** AIM OF THE EXERCISE **
In the entries below, find the lines that contain the word "pixels" and copy them.

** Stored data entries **
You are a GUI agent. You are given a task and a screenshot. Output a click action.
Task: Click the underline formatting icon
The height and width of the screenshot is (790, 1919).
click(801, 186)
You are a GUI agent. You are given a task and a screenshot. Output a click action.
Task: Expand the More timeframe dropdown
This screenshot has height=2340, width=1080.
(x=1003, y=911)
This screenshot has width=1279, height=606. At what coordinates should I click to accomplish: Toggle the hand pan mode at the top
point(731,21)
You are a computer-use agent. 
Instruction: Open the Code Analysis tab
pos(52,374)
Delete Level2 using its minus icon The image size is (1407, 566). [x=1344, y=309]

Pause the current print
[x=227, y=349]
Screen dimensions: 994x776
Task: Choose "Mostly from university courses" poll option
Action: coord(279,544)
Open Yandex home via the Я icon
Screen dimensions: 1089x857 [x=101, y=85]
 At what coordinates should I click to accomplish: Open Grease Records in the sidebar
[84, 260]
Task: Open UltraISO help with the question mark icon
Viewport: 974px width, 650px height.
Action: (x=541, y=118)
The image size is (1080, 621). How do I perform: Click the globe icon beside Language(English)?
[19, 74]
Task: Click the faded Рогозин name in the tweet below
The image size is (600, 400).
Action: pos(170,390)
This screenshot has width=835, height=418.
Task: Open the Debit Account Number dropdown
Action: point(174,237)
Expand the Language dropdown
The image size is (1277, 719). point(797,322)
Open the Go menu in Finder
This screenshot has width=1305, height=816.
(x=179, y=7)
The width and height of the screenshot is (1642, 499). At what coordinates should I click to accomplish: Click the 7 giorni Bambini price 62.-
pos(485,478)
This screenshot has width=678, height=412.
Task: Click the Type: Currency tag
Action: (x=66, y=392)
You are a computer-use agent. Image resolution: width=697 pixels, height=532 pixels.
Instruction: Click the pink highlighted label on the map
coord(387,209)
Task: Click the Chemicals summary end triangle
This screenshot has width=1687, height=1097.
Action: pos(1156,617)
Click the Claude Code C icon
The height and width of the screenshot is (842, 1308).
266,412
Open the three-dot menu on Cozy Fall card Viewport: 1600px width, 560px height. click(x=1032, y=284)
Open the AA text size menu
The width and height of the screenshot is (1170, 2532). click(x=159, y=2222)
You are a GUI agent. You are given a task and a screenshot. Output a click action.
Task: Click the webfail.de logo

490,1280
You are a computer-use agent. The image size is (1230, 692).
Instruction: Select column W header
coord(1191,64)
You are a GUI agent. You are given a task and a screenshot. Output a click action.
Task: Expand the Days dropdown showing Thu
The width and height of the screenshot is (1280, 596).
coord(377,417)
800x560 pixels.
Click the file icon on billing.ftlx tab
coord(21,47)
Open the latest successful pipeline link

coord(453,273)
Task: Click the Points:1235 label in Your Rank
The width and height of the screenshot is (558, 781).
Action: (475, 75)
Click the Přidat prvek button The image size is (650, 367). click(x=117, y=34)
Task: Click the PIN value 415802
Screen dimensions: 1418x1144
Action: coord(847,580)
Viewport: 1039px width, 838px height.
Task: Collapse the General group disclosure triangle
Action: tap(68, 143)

** SOLVED PROBLEM **
You are a computer-use agent. Image resolution: width=697 pixels, height=532 pixels.
800x560 pixels.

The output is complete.